Réserver une consultation de psychodiabétologie
Pour démarrer un parcours, tu peux:
- En remplissant le formulaire en ligne
- En appelant le numéro
- En envoyant un email
Au moment de la prise de rendez-vous, tu peux indiquer davantage d’informations et le cabinet médical préféré parmi: Gênes, Imperia, Alessandria et Côte d’Azur.
Questions fréquentes
Doutes fréquents et clarifications
Quels sont les symptômes psychologiques du diabète?
Ils peuvent inclure un stress persistant, de la nervosité, de l’irritabilité, de l’anxiété, une baisse de moral pouvant aller jusqu’à la dépression, la peur des hypoglycémies et des difficultés de concentration.
Parfois s’ajoutent un sentiment de culpabilité face à des valeurs « pas parfaites », une inquiétude constante concernant les complications et une tendance à éviter les contrôles ou certaines situations sociales liées à l’alimentation. La difficulté à parler de la maladie avec la famille et les amis, ou la sensation d’être « toujours en alerte », sont aussi des signaux importants.
Si tu te reconnais dans ces expériences, il peut être utile d’en parler avec un spécialiste afin de trouver des stratégies concrètes de soutien émotionnel et une autogestion plus sereine.
Le stress peut-il aggraver la glycémie?
Oui. Le stress influence les hormones et les comportements au quotidien, et peut provoquer des hausses ou des variations de la glycémie même avec un traitement bien suivi.

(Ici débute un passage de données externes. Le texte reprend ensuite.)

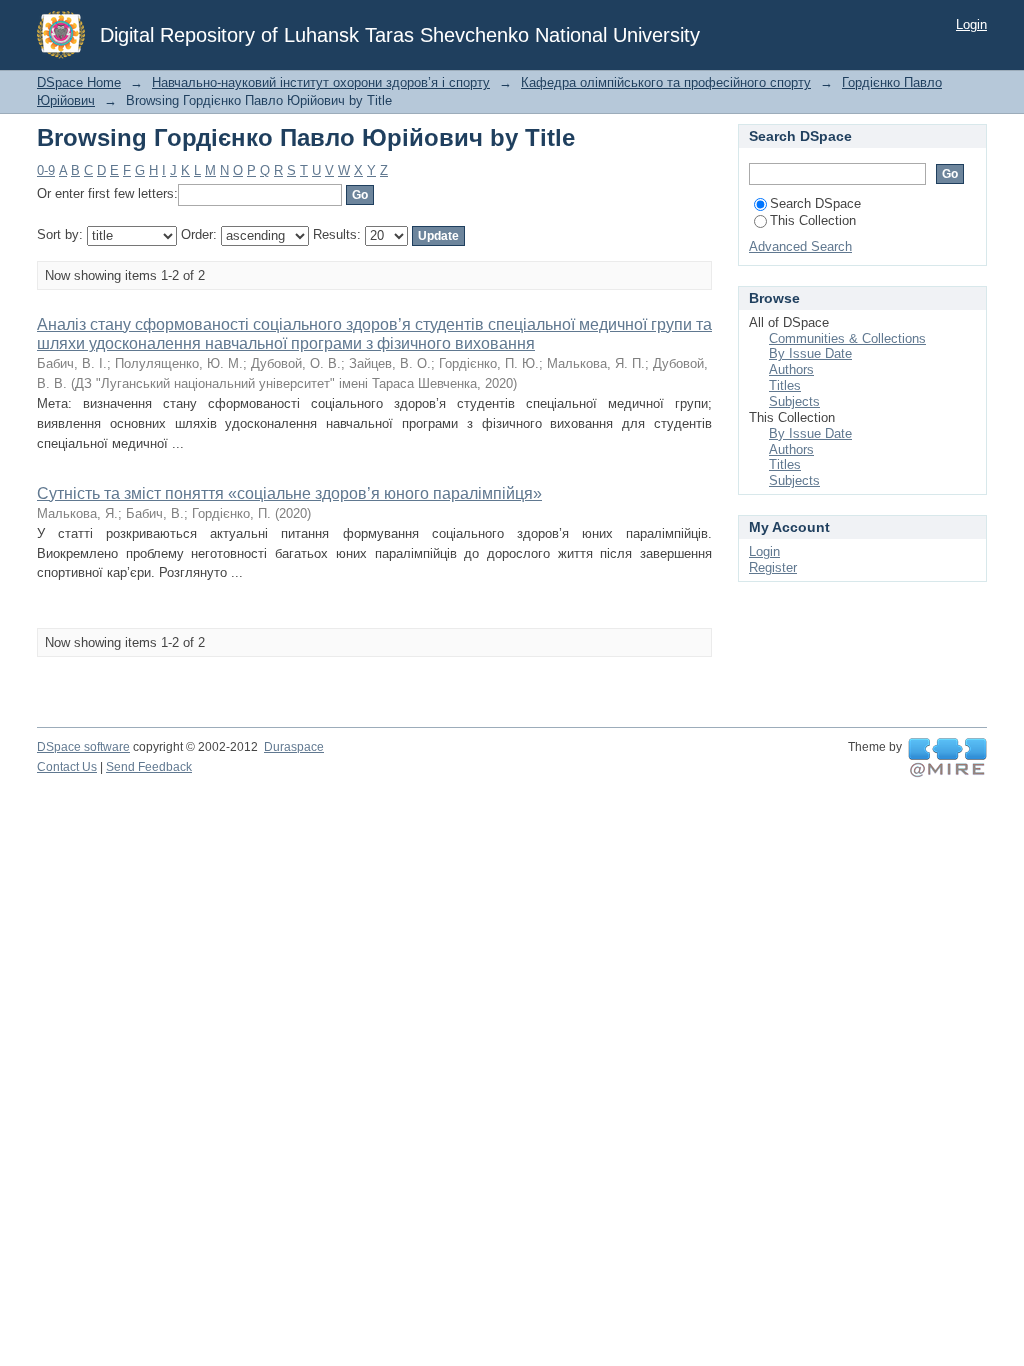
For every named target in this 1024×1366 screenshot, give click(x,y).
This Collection (813, 220)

Quand on se sent sous pression, il est plus facile de manger de façon désordonnée, de bouger moins, ou d’oublier des contrôles et des corrections. Apprendre des techniques de gestion du stress, comme la respiration guidée, la relaxation, la restructuration des pensées et l’utilisation de micro-objectifs réalistes, aide à stabiliser l’évolution glycémique.

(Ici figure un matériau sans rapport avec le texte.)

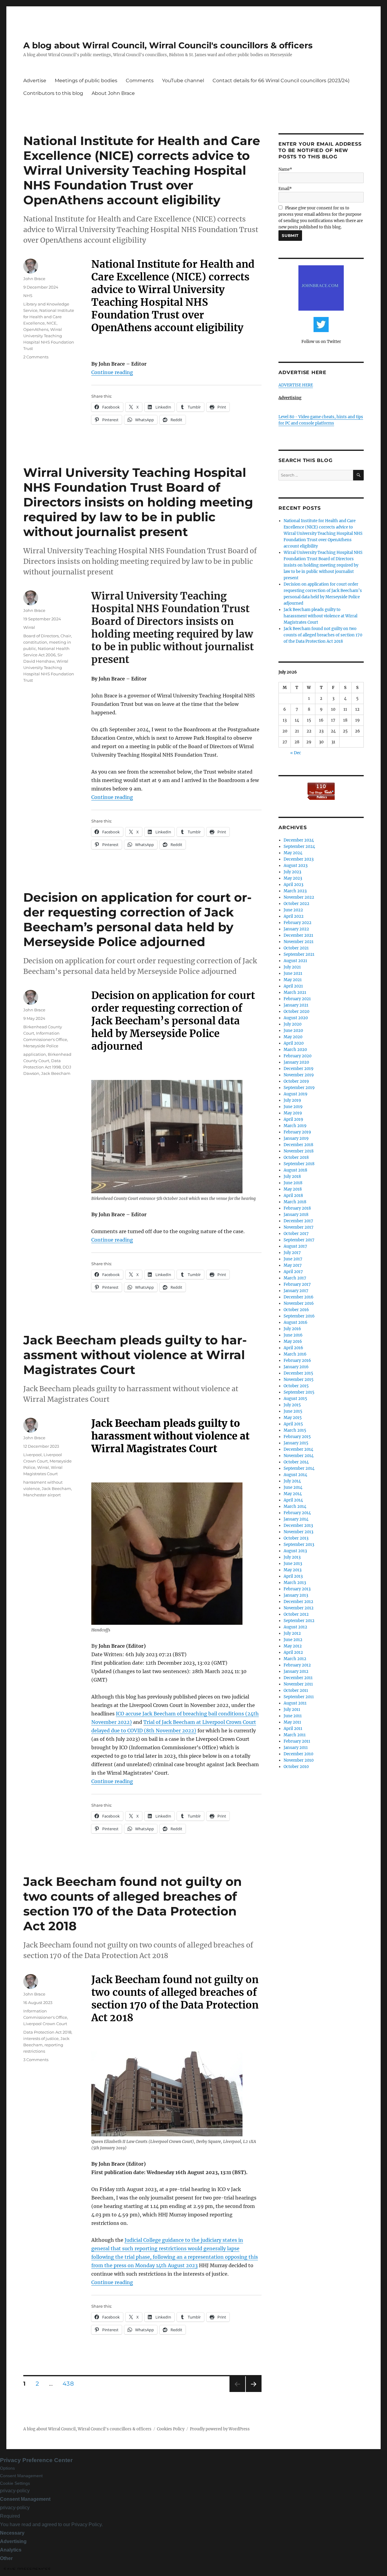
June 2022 (293, 910)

Un travail ciblé sur les routines, le sommeil et l’organisation de la journée rend plus simple le maintien de l’équilibre entre la prise en charge de soi, le travail et la vie personnelle.
Est-il normal de ressentir de l’anxiété ou de la colère à cause des « chiffres » du capteur?
Il est fréquent de se sentir anxieux, frustré ou en colère face aux chiffres du capteur, surtout lorsqu’ils semblent « ne pas récompenser » les efforts fournis pour gérer la maladie.
Certaines personnes vérifient la valeur de façon répétée, d’autres ont tendance à l’éviter par peur d’être déçues. Apprendre à lire les tendances, les flèches et les alarmes comme des informations utiles, et non comme des jugements personnels, est une étape fondamentale.
Avec des outils d’écoute, de reformulation et de partage des émotions, on peut réduire la pression liée aux chiffres, améliorer l’estime de soi et transformer le capteur en un allié, plutôt qu’en une source constante de stress.
En quoi consiste la psychologie du diabète pendant les consultations?
Pendant les consultations, on travaille sur une écoute approfondie, l’exploration des difficultés du quotidien et la définition partagée des objectifs, en tenant compte de l’histoire personnelle et familiale.
On propose des exercices pratiques pour gérer des situations typiques comme les repas à l’extérieur, les changements de routine, les hypoglycémies nocturnes ou la peur des injections, avec des stratégies personnalisées.
La révision périodique des progrès aide à comprendre ce qui fonctionne, ce qui doit être ajusté et quelles ressources restent à valoriser.
L’approche est centrée sur la personne, intégrée à la prise en charge médicale et vise à ce que le patient se sente plus compétent, écouté et acteur de ses choix.
Combien de temps dure un parcours de psychodiabétologie?
Cela dépend des besoins et de la période de vie que traverse la personne.
En général, on met en place un cycle initial de rencontres pour traiter les priorités les plus urgentes, comme l’anxiété, le sentiment de surcharge ou les difficultés à suivre le plan thérapeutique.
Ensuite, le parcours peut se poursuivre avec un suivi plus léger, à une fréquence convenue, afin de consolider les changements, réviser les objectifs et faire face à d’éventuels nouveaux défis.
L’objectif n’est pas de créer une dépendance à la thérapie, mais de fournir des outils à utiliser en autonomie, en réduisant le risque de rechute et en favorisant, sur le long terme, une relation plus sereine et durable avec le diabète.